BEGIN DATA LISTING

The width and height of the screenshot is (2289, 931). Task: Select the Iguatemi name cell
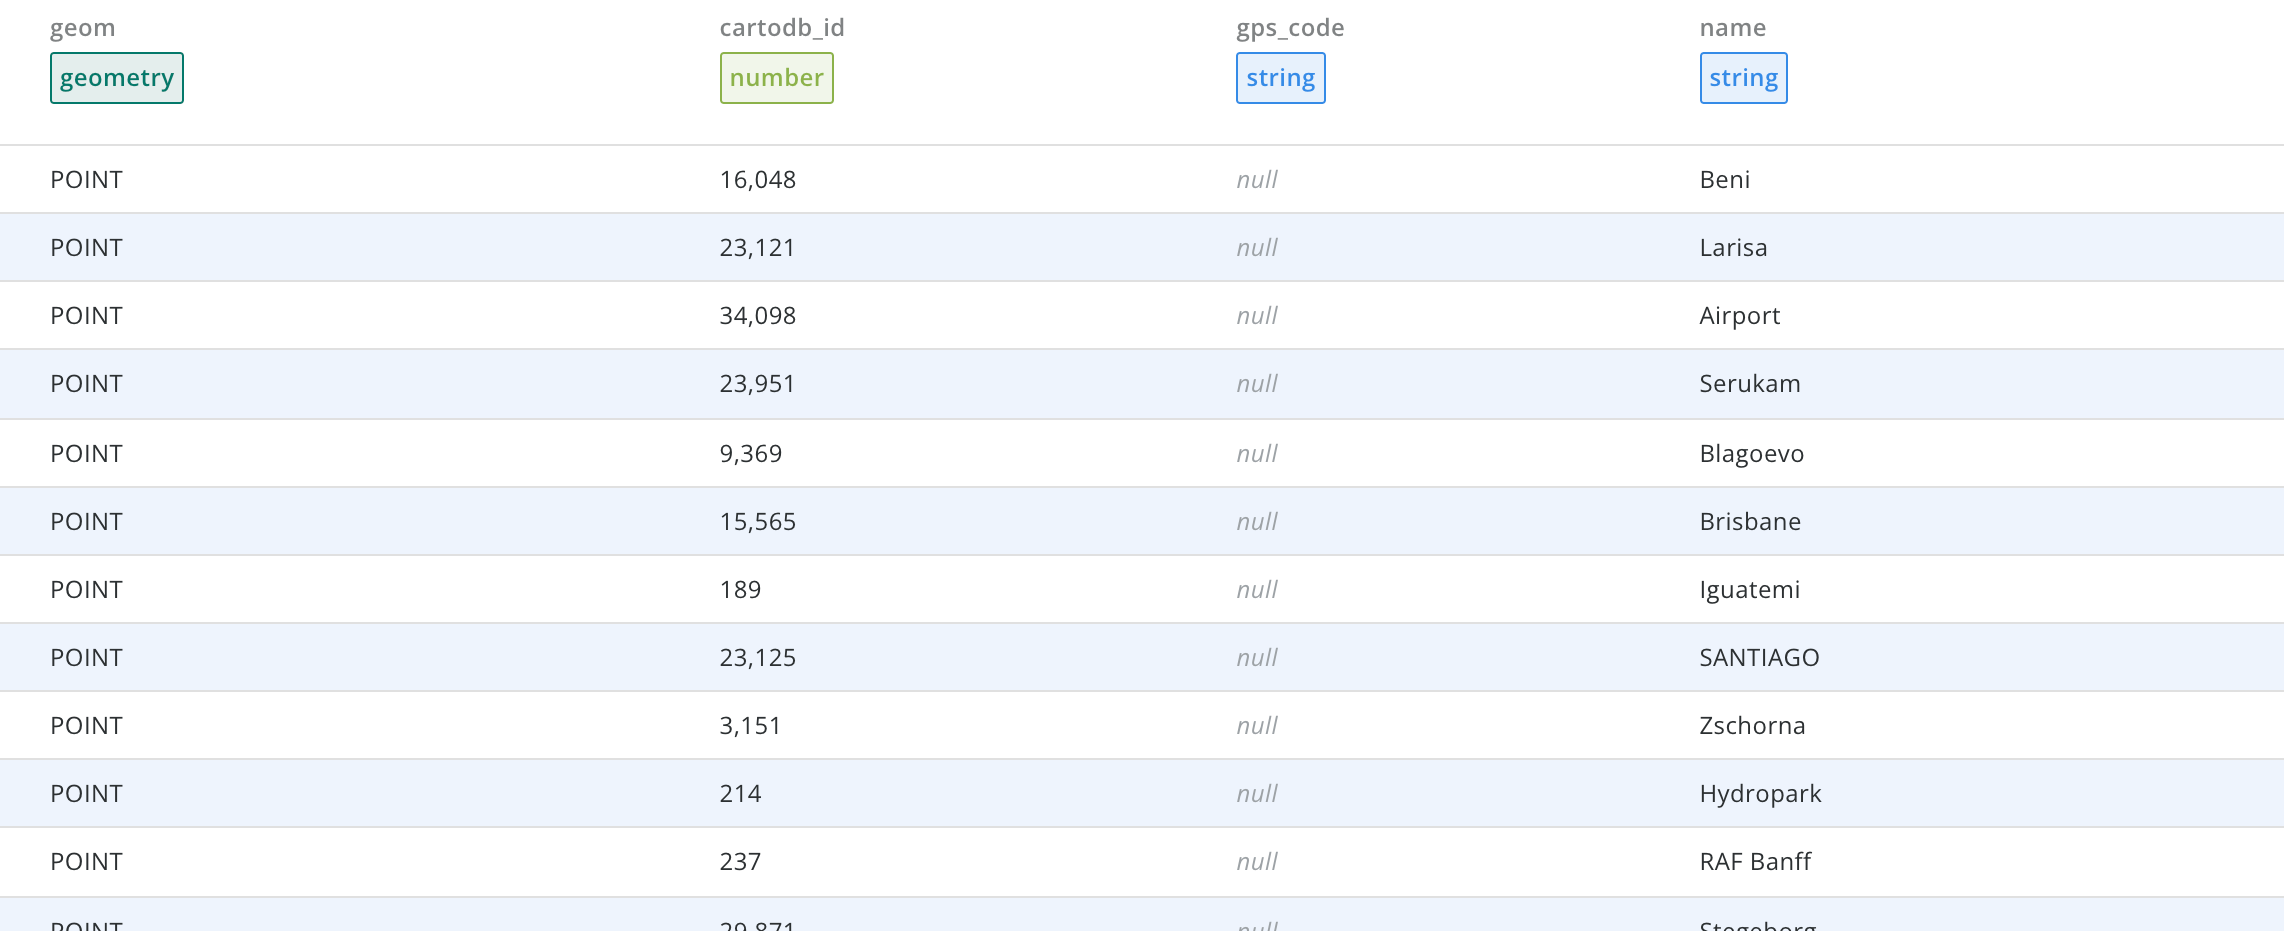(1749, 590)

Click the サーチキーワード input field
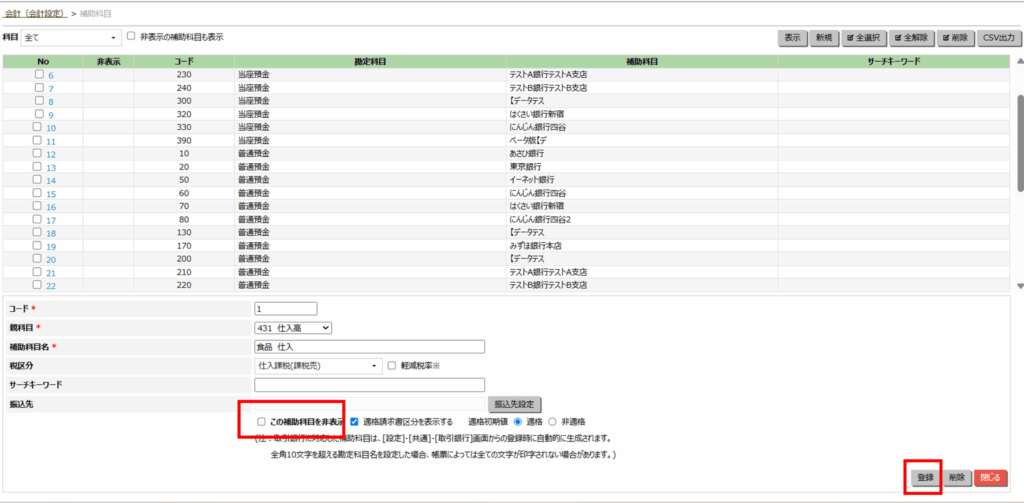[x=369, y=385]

END DATA LISTING
BEGIN DATA LISTING

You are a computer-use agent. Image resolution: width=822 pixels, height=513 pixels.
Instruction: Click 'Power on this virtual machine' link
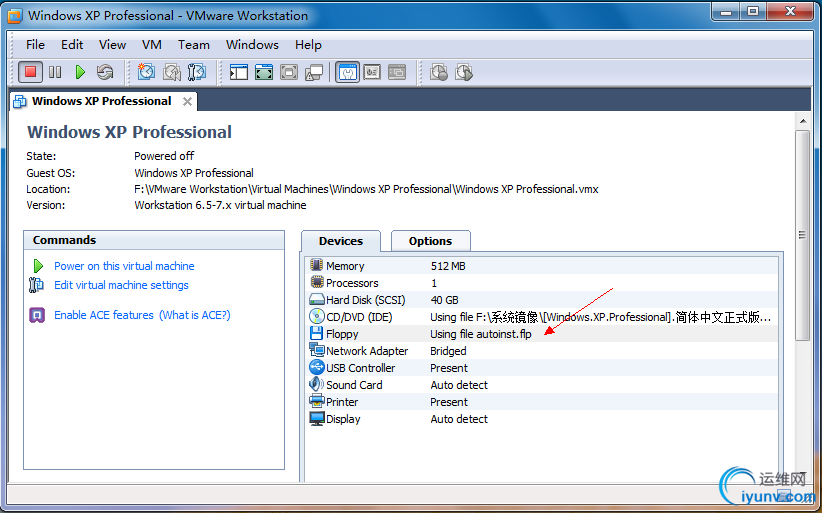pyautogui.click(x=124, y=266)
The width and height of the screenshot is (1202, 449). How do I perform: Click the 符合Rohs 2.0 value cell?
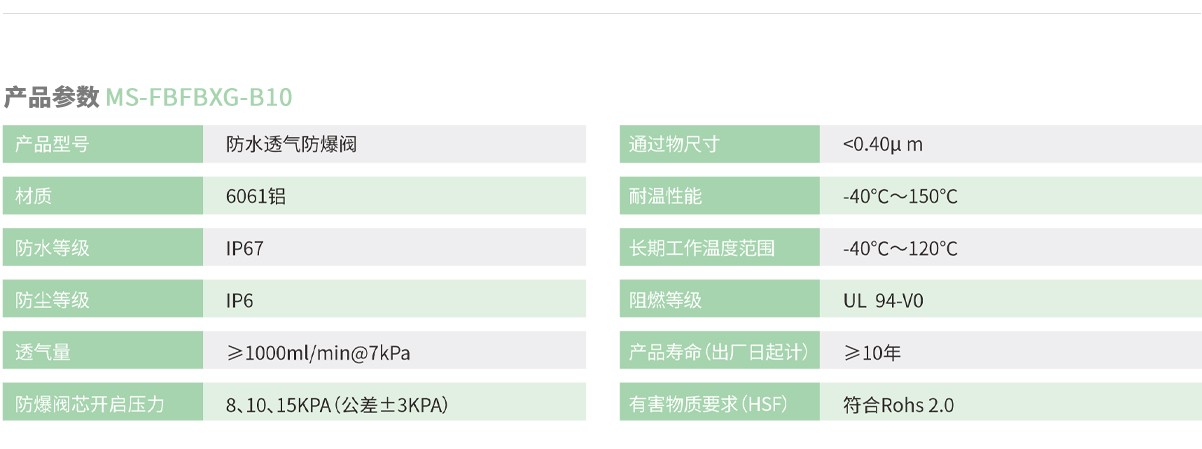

END DATA LISTING
BEGIN DATA LISTING

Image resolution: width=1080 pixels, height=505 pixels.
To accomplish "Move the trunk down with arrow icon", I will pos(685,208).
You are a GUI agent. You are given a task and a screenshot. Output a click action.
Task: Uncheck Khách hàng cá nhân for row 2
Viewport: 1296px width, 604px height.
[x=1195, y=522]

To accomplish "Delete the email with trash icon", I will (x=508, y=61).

END DATA LISTING

■ **TASK REQUIREMENTS**: Check each line of the data for "with". Copy the lines where it turns up.

■ **EXERCISE OUTPUT**:
To accomplish "Move the trunk down with arrow icon", I will pos(685,208).
To accomplish "Delete the email with trash icon", I will (x=508, y=61).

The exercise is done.